Version 0.3.1 was released in March 2021. This is a minor release that includes new methods, under-the-hood improvements and the removal of deprecated methods.

New methods are introduced for identifying the first time step will specific numerical thresholds are first exceeded or fallen below etc: first_above, first_below, last_above and last_below. The thresholds are either single numbers or can come from a gridded dataset for grid-cell specific thresholds.

Methods to compare a dataset with another dataset or netCDF file have been added: gt and lt, which stand for ‘greater than’ and ‘less than’.

Users are be able to recycle the weights calculated when interpolating data.
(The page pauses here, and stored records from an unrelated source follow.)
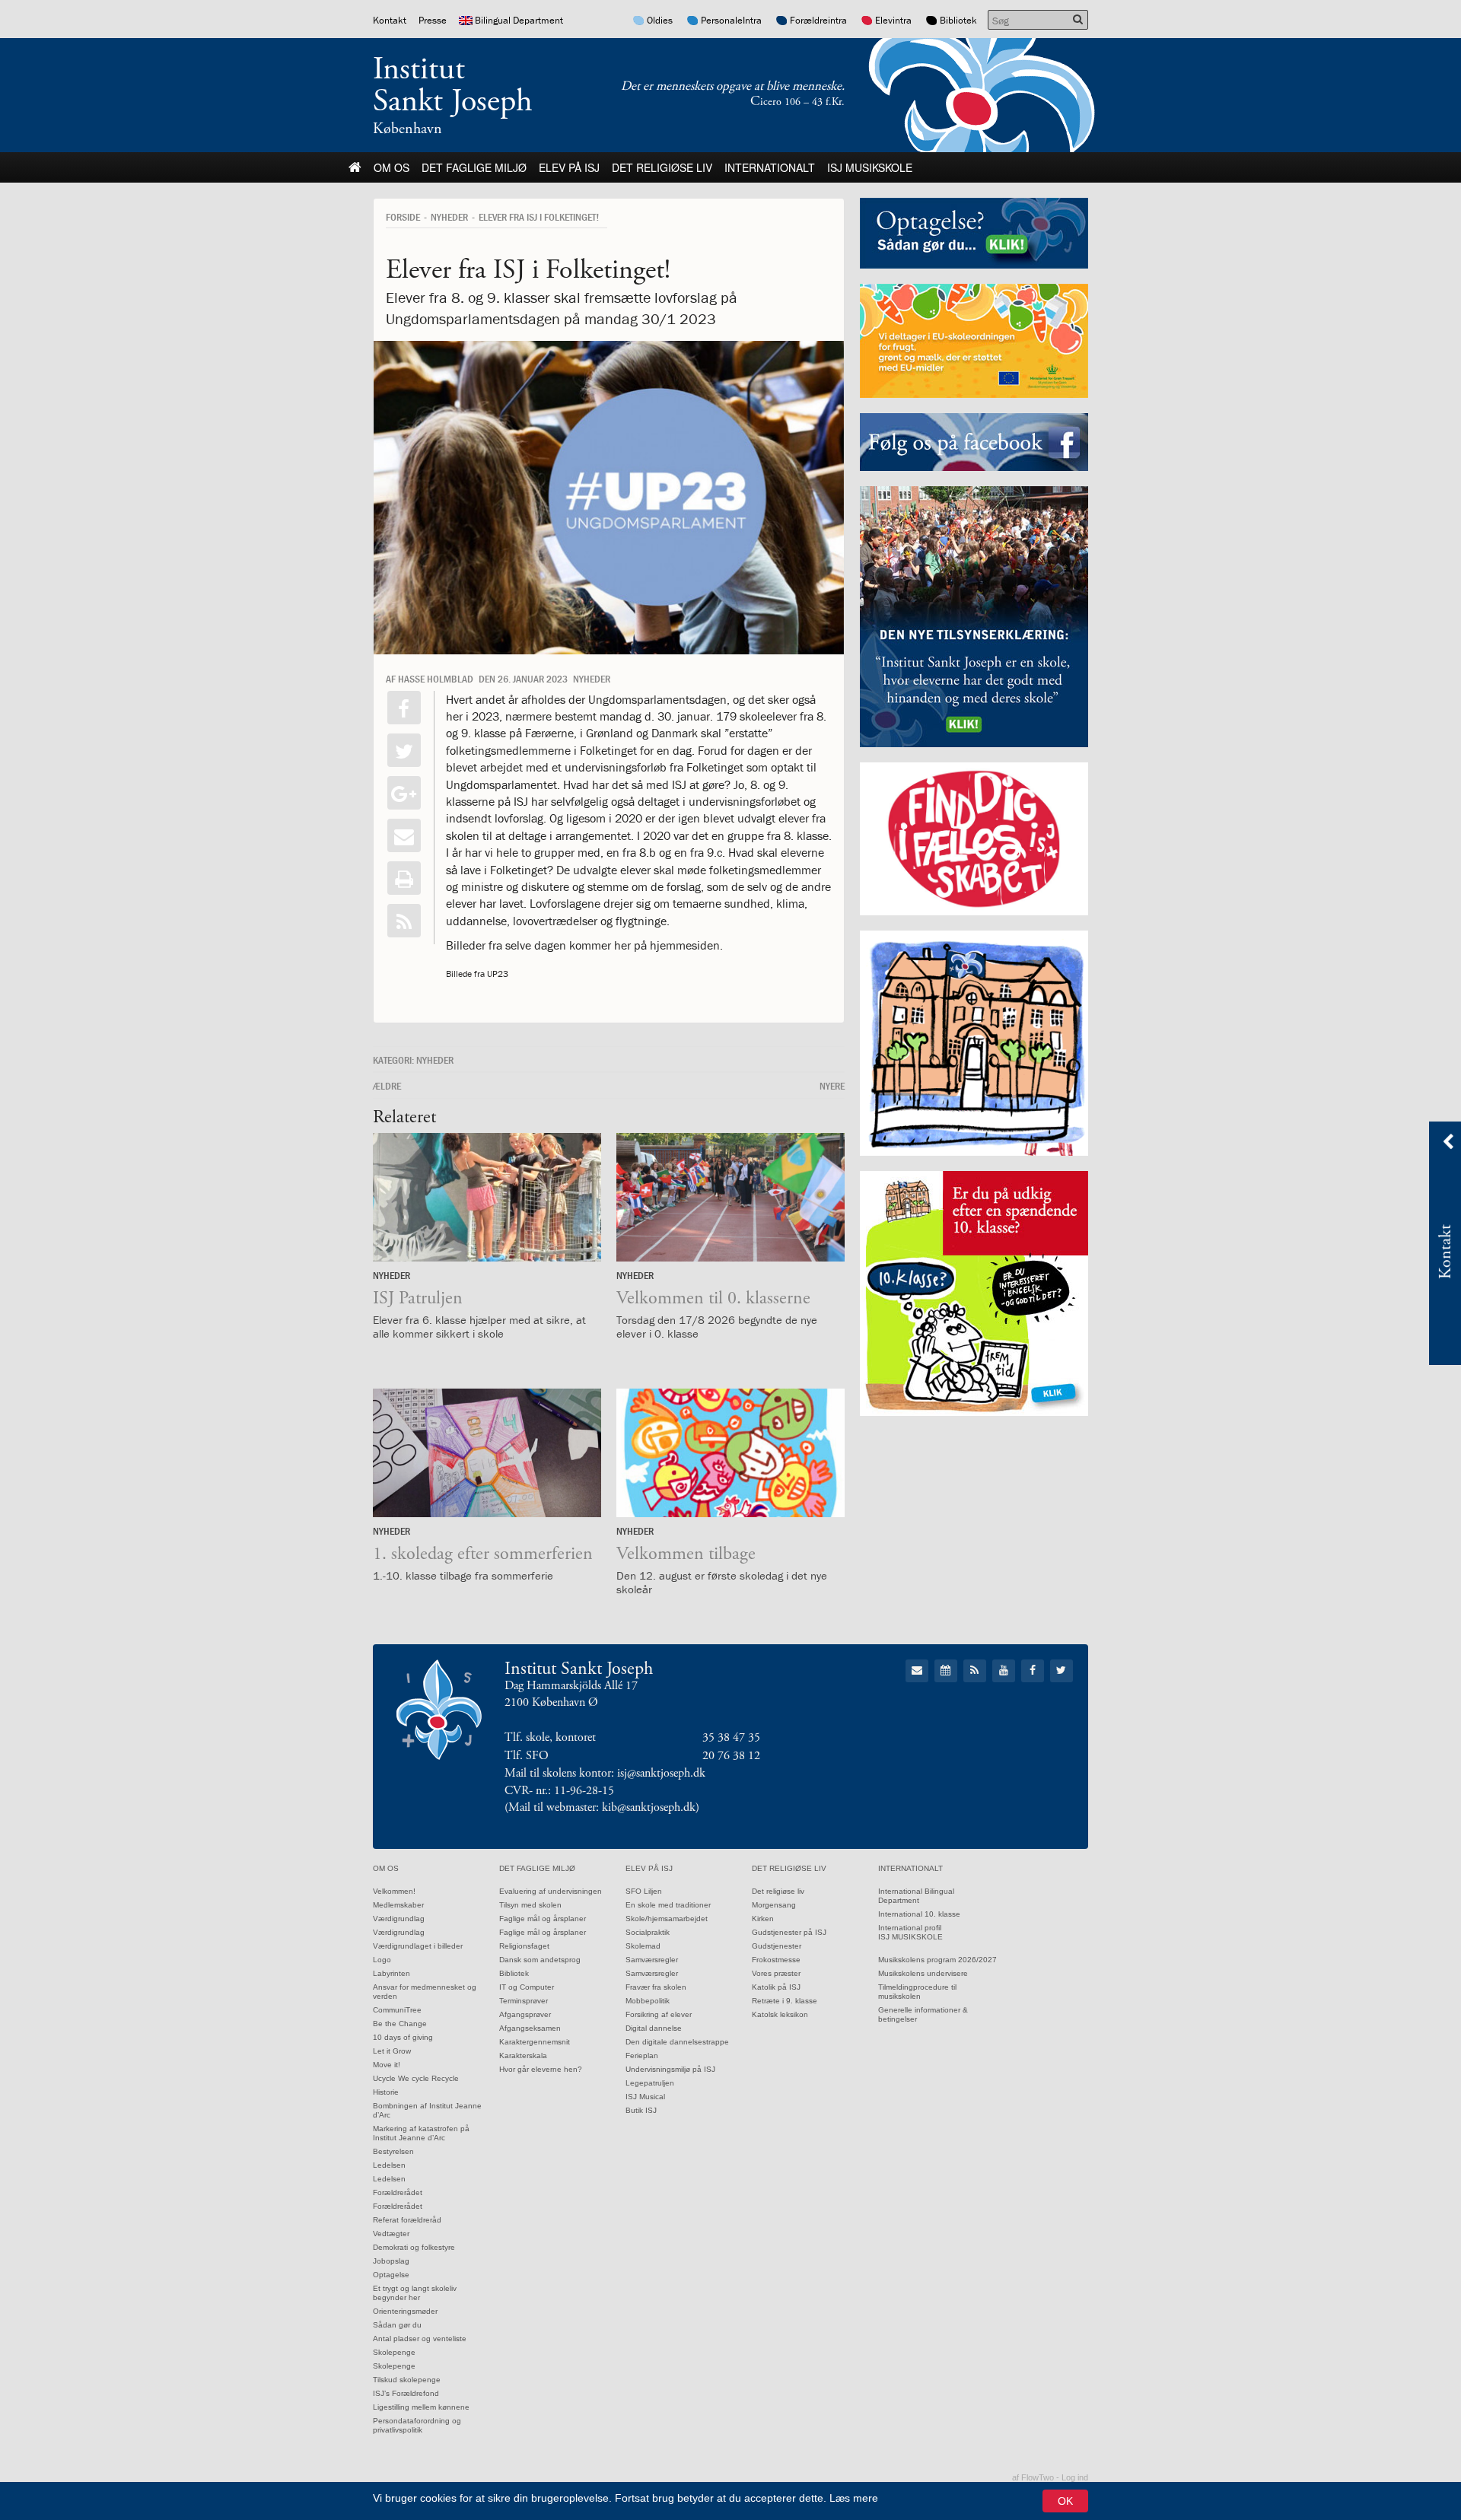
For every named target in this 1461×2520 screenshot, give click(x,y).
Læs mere (853, 2498)
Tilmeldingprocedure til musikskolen (917, 1991)
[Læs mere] (404, 920)
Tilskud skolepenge (407, 2379)
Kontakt (389, 20)
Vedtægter (391, 2233)
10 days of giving (403, 2037)
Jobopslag (391, 2261)
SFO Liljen (643, 1891)
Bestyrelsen (393, 2151)
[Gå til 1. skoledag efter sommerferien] (487, 1453)
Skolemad (642, 1946)
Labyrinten (391, 1973)
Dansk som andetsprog (540, 1959)
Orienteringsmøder (405, 2311)
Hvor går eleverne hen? (540, 2069)
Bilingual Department (519, 20)
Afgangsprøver (525, 2014)
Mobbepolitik (647, 2001)
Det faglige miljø (474, 167)
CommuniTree (397, 2010)
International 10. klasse (919, 1914)
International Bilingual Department (916, 1895)
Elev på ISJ (569, 167)
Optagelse (391, 2274)
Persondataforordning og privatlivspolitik (417, 2425)
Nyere (832, 1086)
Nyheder (449, 217)
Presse (433, 20)
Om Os (391, 167)
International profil (909, 1927)
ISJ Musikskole (869, 167)
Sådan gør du (397, 2325)
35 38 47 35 (731, 1737)
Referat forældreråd (407, 2220)
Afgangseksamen (530, 2028)
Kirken (763, 1918)
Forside (403, 217)
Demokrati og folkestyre (414, 2247)
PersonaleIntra (731, 20)
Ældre (387, 1086)
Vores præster (776, 1973)
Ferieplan (641, 2055)
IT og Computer (526, 1987)
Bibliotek (958, 20)
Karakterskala (523, 2055)
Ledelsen (389, 2165)
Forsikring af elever (658, 2014)
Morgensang (774, 1905)
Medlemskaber (398, 1905)
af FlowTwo (1033, 2477)
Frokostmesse (776, 1959)
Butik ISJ (641, 2110)
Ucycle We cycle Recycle (416, 2078)
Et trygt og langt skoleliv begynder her (415, 2293)
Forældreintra (818, 20)
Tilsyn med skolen (530, 1905)
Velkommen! (394, 1891)
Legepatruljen (649, 2083)
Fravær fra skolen (655, 1987)
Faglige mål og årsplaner (542, 1918)
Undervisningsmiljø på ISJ (670, 2069)
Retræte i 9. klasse (784, 2001)
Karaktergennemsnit (534, 2042)
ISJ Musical (645, 2096)
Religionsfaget (524, 1946)
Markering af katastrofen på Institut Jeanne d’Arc (421, 2133)
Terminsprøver (523, 2001)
This can enable much faster interpolation of multiple files with the same grid.

The temporal methods replaced by tmean etc. have now been removed from the package. So monthly_mean etc. can no longer be used.

Release of v0.3.0¶

Version 0.3.0 was released in February 2021. This will be a major release introducing major improvements to the package.

A new method assign is now available for generating new variables. This replaces the mutate and transmute, which were place-holder functions in the early releases of nctoolkit until a proper method for creating variables was put in place. assign operates in the same way as the assign method in Pandas. Users can generate new variables using lambda functions.
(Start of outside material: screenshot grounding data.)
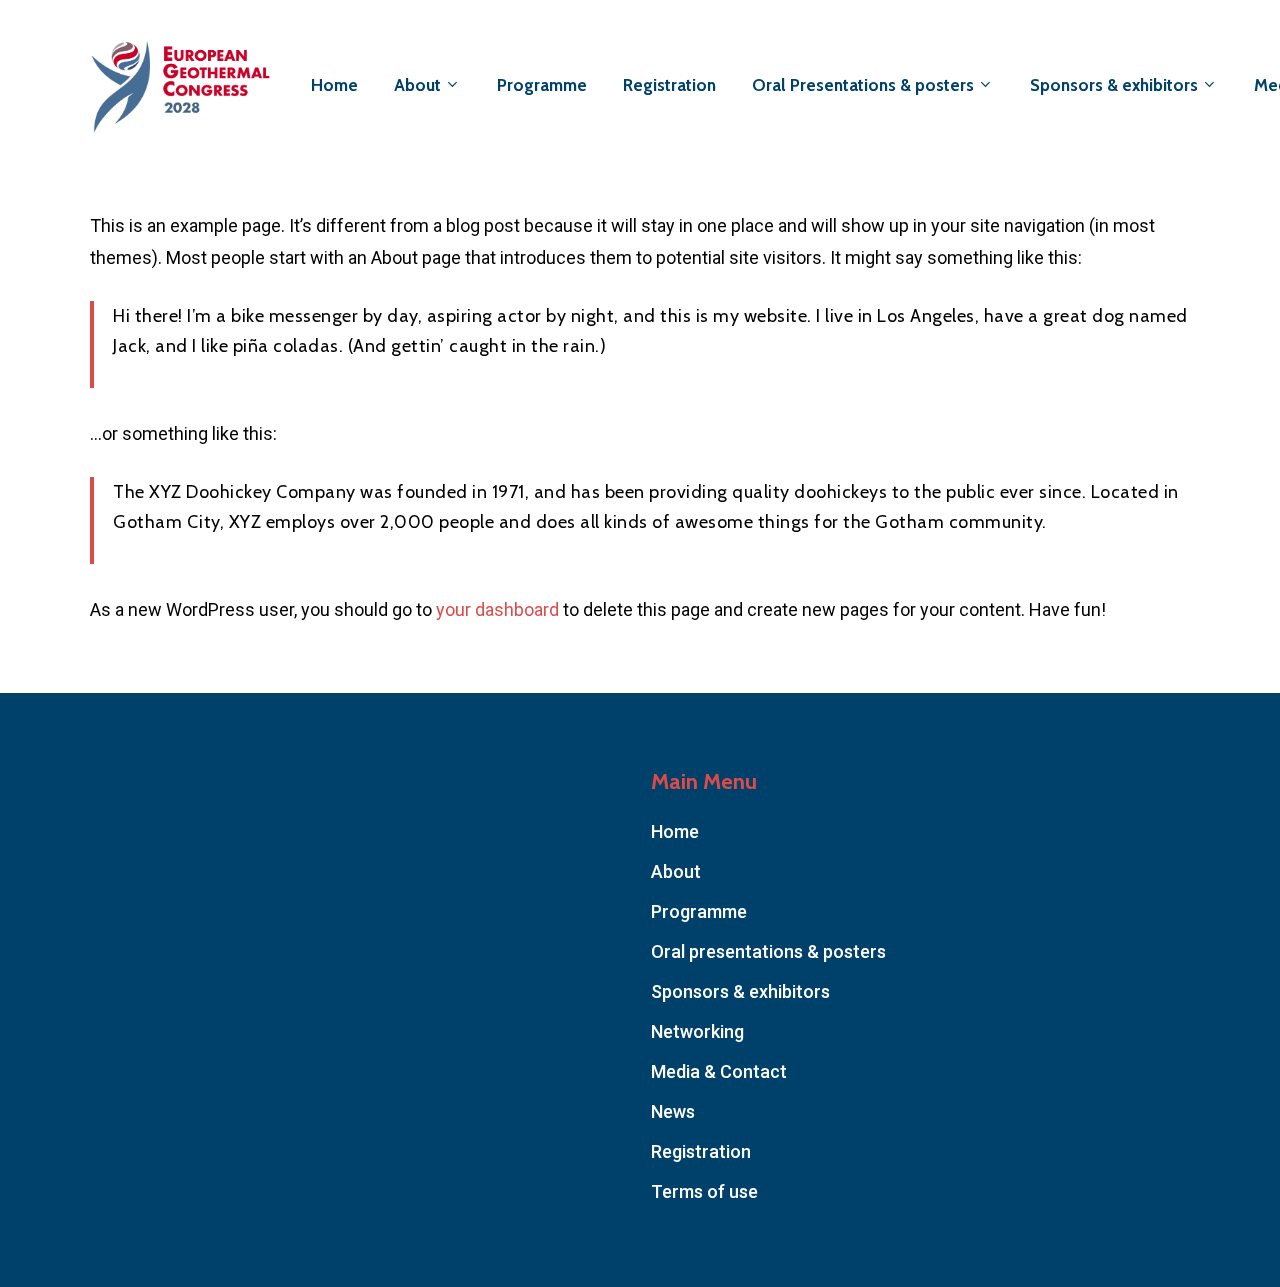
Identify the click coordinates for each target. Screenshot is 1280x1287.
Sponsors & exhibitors (740, 991)
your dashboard (497, 609)
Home (675, 831)
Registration (701, 1151)
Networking (697, 1031)
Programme (699, 911)
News (673, 1111)
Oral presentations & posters (768, 951)
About (676, 871)
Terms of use (704, 1191)
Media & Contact (719, 1071)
A major-change in this release is that evaluation is now lazy by default. The previous default of non-lazy evaluation was designed to make life slightly easier for new users of the package, but it is probably overly annoying for users to have to set evaluation to lazy each time they use the package.

This release features a subtle shift in how datasets work, so that they have consistent list-like properties. Previously, the files in a dataset given by the `current` attribute could be both a str or a list, depending on whether there was one or more files in the dataset. This now always gives a list. As a result datasets in nctoolkit have list-like properties, with `append and remove methods available for adding and removing files. remove is a new method in this release. As before datasets are iterable.

This release will also allow users to run nctoolkit in parallel. Previous releases allowed files in multi-file datasets to be processed in parallel. However, it was not possible to create processing chains and process files in parallel. This is now possible in version thanks to under-the-hood changes in nctoolkit’s code base.

Users are now able to add a configuration file, which means global settings do not need to be set in every session or in every script.